Looking after your trekking poles

  • Separate all parts, wipe with a mild detergent and dry. Reassemble
  • Check and tighten any of the adjustment screws. Never oil the fittings!

N.B. At the start of summer and winter hiking season is also time to switch over the baskets.

Water bottles

Water bottle cleaning

To give your water bottle a thorough clean, you will need a bottle brush, denture cleaner or baby bottle sterilizing tablets.

Even if you are only putting water in your bottle, you may find a light film on the inside after a while. A top tip for getting rid of this and purifying it is with denture cleaner or baby bottle sterilzing tablets. If the neck of the bottle is very tight, get a bottle brush from a general household store. Always store the lid unscrewed to allow air to flow in.

Hydration systems

Hydration system cleaning

Disconnect all the sections of the hydration pack and mouthpiece, according to system instructions.
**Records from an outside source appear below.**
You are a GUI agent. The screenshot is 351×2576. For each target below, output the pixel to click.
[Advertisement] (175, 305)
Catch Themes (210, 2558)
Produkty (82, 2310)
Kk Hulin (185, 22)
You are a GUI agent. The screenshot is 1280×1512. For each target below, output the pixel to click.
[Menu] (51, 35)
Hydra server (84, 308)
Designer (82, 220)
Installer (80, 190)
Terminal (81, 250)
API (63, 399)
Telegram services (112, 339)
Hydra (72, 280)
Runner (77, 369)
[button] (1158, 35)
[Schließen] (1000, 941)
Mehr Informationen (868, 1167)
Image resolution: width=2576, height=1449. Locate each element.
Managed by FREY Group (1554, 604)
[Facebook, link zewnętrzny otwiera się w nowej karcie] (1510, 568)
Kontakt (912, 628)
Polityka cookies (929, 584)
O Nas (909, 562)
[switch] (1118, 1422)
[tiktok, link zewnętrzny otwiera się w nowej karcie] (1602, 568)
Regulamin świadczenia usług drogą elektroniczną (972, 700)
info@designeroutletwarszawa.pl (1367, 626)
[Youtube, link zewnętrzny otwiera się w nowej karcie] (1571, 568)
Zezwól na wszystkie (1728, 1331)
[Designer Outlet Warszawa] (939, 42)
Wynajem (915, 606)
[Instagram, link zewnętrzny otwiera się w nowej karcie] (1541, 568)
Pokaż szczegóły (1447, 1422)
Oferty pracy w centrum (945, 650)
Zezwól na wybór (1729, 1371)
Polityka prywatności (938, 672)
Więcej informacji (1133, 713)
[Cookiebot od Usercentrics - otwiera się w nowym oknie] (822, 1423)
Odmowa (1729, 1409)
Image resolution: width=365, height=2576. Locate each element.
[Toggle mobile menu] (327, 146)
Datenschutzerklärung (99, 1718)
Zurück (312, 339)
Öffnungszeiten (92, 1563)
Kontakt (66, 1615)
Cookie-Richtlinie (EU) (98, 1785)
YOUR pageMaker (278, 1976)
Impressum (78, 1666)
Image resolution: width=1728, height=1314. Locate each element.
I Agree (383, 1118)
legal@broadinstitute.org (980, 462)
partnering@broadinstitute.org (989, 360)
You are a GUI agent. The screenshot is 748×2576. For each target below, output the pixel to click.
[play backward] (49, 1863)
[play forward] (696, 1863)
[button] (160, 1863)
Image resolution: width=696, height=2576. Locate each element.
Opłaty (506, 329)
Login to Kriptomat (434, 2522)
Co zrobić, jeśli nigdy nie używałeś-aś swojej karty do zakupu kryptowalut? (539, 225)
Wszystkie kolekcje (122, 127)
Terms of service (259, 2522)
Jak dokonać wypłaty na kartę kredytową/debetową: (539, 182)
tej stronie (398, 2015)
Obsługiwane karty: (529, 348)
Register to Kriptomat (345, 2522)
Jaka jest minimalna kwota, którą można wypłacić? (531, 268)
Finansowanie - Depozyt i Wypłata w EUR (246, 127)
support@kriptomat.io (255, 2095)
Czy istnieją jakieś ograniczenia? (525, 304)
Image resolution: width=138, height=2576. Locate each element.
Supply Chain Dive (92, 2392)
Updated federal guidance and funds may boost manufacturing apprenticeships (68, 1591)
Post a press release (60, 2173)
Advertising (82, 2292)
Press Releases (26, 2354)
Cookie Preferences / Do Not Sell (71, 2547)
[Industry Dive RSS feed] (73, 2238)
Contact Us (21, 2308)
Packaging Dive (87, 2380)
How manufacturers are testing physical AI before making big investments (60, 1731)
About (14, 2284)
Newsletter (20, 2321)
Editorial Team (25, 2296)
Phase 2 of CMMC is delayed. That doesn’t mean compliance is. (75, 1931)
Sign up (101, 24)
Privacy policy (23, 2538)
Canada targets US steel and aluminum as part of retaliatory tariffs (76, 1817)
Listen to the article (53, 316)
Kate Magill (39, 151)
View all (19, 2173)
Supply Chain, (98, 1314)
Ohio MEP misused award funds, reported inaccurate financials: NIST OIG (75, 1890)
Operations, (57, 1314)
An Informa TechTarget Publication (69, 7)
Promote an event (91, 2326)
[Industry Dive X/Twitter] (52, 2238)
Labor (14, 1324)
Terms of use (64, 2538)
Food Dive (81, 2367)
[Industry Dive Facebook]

Our favourite types of hydration packs can be opened up easily to clean effectively:

  • Wipe inside first of all with a cloth, washing up liquid and warm water.
  • Rinse with cold water and leave to dry- a fish spatula.
  • You can clean the tube with a pipe cleaning brush. Separate the mouthpiece parts and soak in a cup of sterilizer (baby bottle or denture cleaner).
  • Once all parts are clean and dry, piece back together and you are set for fresh water breaks again!